Yes, no problems, questions whatsoever with that. But perhaps you should
clarify what kind of exeperimets you are working with. As I mentioned
before, HEP and NP exepriments might be quite different in philosophy and
data manipulation design. Perhaps TTrees are fine in HEP but it might be
stated that they have limitations in case of spectroscopy or other small
experiments. Then someone from NP community can take specail care and
develop a storage class for millions of small records (with fixed and non
fixed sizes).

>  Root supports currently two kinds of storage techniques
>  - via MyClass::Write function if MyClass derives from TObject.
>    This is based on a simple serialisation algorithm. You can delete,
replace,
>    overwrite objects by new versions. This technique is OK for a small
>    number of objects (say < one million). The main limitation is the size
>    of the table of the keys (on average 60 bytes per key) and not so much
>    the time to find an object (hashtable). Use this technique for objects
>    such as histograms, graphs, canvases, geometries, calibrations.
>    Note that the serialisation algorithm in version 3.00 has nothing to
do,
>    like you claim, with the Borland algorithms.

I am afraid that in many cases your data warehouse will provide housing of
the hash table and keys:) I did not claim that root serialization is taken
from Borland, I simply said that according to my memories a common object
serialization mechanizm (even for user derived classes) was initially
introduced by Borland. That time I was very impressed by this technology.

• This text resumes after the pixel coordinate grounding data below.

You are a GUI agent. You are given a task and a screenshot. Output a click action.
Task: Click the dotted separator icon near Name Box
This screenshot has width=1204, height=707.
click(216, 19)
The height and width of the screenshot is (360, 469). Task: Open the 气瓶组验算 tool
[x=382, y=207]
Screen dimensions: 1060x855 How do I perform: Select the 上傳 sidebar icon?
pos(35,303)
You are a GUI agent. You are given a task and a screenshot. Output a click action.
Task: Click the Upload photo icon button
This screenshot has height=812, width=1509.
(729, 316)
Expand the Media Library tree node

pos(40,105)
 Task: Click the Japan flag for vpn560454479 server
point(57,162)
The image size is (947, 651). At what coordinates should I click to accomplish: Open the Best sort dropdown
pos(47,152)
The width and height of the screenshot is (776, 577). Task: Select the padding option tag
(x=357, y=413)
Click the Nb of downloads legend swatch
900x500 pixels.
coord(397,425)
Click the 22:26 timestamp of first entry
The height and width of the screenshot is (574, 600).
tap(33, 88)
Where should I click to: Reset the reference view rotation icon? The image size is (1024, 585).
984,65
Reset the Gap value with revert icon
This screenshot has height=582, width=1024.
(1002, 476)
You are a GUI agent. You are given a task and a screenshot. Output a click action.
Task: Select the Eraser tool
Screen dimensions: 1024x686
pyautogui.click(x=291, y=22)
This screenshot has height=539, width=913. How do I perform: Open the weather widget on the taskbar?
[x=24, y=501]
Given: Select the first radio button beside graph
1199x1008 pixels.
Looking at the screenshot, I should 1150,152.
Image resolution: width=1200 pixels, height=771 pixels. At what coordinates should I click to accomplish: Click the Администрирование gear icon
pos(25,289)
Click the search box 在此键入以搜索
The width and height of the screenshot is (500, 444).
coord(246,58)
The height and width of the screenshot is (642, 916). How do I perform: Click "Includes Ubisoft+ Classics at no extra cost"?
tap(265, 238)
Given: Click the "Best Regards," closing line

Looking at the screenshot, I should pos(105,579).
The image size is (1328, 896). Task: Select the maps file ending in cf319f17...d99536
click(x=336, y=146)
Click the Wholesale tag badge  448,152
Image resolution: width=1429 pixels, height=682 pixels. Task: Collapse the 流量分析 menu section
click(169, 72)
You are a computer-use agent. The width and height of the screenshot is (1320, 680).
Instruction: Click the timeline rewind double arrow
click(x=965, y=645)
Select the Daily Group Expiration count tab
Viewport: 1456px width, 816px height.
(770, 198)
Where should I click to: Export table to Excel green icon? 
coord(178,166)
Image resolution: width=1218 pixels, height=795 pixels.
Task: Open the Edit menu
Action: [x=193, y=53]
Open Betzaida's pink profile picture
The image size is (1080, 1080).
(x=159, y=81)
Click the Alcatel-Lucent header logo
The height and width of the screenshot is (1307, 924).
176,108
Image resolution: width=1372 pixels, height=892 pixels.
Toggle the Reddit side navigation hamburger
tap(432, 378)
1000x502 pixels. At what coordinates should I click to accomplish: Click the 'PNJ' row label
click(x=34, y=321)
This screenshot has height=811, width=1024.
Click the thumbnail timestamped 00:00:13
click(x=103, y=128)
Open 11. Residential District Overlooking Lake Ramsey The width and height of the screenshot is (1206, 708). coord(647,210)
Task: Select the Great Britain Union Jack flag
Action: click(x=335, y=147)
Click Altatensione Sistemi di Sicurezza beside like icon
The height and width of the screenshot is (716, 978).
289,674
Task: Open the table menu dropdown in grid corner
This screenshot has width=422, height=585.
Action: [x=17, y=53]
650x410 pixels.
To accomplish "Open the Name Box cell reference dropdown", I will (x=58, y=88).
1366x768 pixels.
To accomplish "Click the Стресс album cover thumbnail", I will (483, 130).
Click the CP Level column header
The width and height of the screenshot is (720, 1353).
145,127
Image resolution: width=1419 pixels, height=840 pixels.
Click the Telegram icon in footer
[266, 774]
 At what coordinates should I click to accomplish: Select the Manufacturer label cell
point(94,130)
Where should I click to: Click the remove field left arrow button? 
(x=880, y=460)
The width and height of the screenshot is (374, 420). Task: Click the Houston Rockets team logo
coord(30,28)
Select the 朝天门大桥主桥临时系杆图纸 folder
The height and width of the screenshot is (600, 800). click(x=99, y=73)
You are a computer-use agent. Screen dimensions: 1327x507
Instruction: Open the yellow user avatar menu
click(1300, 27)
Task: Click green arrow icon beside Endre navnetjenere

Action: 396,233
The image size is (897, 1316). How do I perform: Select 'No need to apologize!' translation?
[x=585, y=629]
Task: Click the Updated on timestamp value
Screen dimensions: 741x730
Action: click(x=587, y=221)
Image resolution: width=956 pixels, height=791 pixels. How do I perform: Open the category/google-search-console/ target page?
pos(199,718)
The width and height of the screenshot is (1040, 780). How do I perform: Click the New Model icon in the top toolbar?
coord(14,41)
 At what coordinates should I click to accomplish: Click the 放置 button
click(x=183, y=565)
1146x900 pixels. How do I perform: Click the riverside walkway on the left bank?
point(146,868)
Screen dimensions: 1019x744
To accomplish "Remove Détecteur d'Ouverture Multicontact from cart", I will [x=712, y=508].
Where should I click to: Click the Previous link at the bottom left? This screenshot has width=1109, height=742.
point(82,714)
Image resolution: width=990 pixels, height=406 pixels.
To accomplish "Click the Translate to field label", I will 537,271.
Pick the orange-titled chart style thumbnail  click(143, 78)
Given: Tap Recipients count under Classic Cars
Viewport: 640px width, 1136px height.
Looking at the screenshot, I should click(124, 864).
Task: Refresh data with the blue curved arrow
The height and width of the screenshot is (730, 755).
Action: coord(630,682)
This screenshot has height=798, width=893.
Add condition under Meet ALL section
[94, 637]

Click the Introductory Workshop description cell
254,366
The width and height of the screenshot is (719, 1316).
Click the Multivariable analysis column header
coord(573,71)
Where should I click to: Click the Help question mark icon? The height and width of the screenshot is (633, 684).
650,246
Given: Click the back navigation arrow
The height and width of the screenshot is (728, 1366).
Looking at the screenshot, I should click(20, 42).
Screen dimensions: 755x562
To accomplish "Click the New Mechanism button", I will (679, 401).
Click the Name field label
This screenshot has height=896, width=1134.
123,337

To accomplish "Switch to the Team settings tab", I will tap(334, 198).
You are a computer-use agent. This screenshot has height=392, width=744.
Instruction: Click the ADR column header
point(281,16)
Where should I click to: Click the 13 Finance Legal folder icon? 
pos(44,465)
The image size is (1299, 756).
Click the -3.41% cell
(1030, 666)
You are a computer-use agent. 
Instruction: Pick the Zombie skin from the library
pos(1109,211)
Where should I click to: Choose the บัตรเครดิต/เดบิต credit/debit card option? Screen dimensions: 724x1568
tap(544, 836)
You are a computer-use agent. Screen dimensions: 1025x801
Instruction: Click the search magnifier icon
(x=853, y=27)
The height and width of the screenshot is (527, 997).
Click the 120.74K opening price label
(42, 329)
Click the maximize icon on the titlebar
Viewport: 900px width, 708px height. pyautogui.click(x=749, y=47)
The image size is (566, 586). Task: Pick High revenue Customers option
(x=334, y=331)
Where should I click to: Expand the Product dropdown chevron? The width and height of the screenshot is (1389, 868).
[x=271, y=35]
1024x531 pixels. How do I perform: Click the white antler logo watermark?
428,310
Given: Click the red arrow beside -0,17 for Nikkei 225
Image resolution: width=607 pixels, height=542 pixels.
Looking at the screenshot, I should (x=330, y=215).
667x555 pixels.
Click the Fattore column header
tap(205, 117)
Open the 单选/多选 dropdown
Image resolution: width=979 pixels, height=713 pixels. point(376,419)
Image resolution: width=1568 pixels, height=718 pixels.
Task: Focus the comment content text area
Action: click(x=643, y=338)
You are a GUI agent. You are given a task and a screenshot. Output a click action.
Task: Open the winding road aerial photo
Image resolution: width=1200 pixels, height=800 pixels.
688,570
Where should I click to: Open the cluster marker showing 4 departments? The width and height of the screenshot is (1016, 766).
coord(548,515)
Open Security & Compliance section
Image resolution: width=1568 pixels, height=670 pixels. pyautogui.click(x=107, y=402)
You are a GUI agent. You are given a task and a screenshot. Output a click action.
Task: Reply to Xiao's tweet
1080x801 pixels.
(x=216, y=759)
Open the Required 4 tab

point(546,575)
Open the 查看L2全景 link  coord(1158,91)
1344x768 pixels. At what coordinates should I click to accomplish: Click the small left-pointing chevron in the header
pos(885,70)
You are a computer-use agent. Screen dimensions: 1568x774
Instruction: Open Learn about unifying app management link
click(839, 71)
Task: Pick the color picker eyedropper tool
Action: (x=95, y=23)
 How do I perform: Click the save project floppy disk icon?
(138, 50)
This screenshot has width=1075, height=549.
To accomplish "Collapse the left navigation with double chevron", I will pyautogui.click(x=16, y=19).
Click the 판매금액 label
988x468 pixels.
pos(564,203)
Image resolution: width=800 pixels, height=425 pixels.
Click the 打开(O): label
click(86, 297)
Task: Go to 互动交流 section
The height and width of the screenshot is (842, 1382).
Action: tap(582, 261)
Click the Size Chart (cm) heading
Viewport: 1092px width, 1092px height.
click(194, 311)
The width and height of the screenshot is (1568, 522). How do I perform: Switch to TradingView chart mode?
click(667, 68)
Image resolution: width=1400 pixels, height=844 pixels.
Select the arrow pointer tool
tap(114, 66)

> Some clarification on a "replace mode" for TTrees.
> A replace option could be considered only in the special case of branches
> containing only basic types and with no compression. Replacing variable
length
> structures or compressed branches will destroy completly the simple and
> efficient addressing scheme used internally.
> Replacing a complete branch could also be considered in all modes.

If root would have several inherited data storage classes it could be quite
easy to do such things. Everybody understands that one has to pay for
variable size records and compression, which again makes variable size from
fized size.

Compression itself is a questionable topic for me. If I need a compression,
I would prefer instaling things like smartdrive or spend money for smart
internal hardvare compression. Also, it is nice to have compression for for
objects with holes but for data warehousing usually a good design creates
nearly random binary data flow. But, well, compression is fine and can
impress students :)

> You are also raising some non technical points. Concerning the support
> for Root and the size of the support team: The CERN Computing Review
> has recently recommended in its final report that the system must now be
> officially supported and additional manpower provided.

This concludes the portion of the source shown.